MTN Group has used Africa Day on Monday to reaffirm its Pan-African identity and outline its ambitions for the continent’s digital future, releasing a statement that frames the telecoms giant’s three-decade expansion as both an economic commitment and a cultural one.
The Johannesburg-listed group, which was founded in South Africa in 1994 and is listed on the Johannesburg Stock Exchange (JSE) under the share code MTN, confirmed that in 2025 it generated R150 billion in economic value-added across its African markets, contributed R61.1 billion in total taxes and invested R38.5 billion in capital expenditure to strengthen digital and physical infrastructure.
“Our continent has enormous potential, and we are committed to helping unlock this through our networks and platforms,” said MTN Group President and Chief Executive Officer Ralph Mupita in the Africa Day statement.
The figures accompany a broader financial turnaround. MTN reported a profit of R27 billion for 2025, reversing a loss of R10.9 billion in 2024, while service revenue grew 22.7% in constant currency, the group’s strongest performance in nearly two decades. Its subscriber base crossed 300 million customers for the first time, reaching 307.2 million across its markets, while its fintech platform processed over 23 billion transactions with a total value exceeding $500 billion during the year.

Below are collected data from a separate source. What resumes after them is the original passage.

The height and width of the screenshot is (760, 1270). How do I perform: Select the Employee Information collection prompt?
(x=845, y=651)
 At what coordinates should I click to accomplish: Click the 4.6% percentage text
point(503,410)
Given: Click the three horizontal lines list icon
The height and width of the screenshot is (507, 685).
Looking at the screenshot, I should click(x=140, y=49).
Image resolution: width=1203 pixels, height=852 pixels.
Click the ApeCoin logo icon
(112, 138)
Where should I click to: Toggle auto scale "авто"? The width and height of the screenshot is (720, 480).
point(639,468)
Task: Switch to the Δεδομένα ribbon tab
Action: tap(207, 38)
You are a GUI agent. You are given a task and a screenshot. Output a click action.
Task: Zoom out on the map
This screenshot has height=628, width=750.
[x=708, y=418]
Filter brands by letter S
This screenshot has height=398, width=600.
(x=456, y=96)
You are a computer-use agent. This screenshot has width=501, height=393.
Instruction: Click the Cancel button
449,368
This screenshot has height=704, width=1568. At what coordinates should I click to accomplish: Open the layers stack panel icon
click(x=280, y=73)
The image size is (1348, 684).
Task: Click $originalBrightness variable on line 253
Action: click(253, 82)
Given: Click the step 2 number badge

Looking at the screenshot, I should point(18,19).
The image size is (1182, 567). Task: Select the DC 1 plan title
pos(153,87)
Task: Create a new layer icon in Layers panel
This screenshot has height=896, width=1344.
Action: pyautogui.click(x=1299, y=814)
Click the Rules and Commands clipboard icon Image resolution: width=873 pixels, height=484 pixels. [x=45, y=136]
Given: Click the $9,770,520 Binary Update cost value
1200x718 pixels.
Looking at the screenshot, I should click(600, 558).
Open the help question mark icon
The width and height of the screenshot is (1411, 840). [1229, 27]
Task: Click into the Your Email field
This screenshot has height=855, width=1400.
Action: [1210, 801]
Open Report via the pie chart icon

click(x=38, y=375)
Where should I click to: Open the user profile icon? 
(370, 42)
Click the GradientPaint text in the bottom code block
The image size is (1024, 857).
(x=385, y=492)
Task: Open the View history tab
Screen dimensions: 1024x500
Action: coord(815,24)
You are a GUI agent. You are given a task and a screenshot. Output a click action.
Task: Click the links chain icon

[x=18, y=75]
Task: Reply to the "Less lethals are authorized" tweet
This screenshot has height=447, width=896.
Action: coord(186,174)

The group employs 15,000 people representing 74 nationalities across 19 markets. Of the 1,730 people who joined MTN and its subsidiaries in 2025, 87% were hired locally within the countries where they originate. MTN’s corporate social investment for 2025 totalled R269 million, reaching approximately 2.3 million people, most of them youth.
Mupita highlighted the strategic importance of MTN’s stock market listings in Nigeria, Ghana, Uganda and Rwanda as instruments of localisation and value creation, arguing that shared African ownership of digital infrastructure is central to the continent’s economic sovereignty.
The Africa Day statement also anchors MTN’s newly launched Ambition 2030 strategy, which targets expansion across three platforms: connectivity, fintech and digital infrastructure. As part of that strategy, MTN this year made an all-cash offer of $2.2 billion to acquire the remaining 75% of IHS Towers, Africa’s largest cellphone tower operator, a move that signals a significant shift in how the group intends to control and scale its physical infrastructure footprint.
Mupita argued that Africa’s demographic advantage, with its youth set to represent the world’s largest workforce by 2040, makes investment in digital inclusion a strategic economic imperative rather than a social obligation.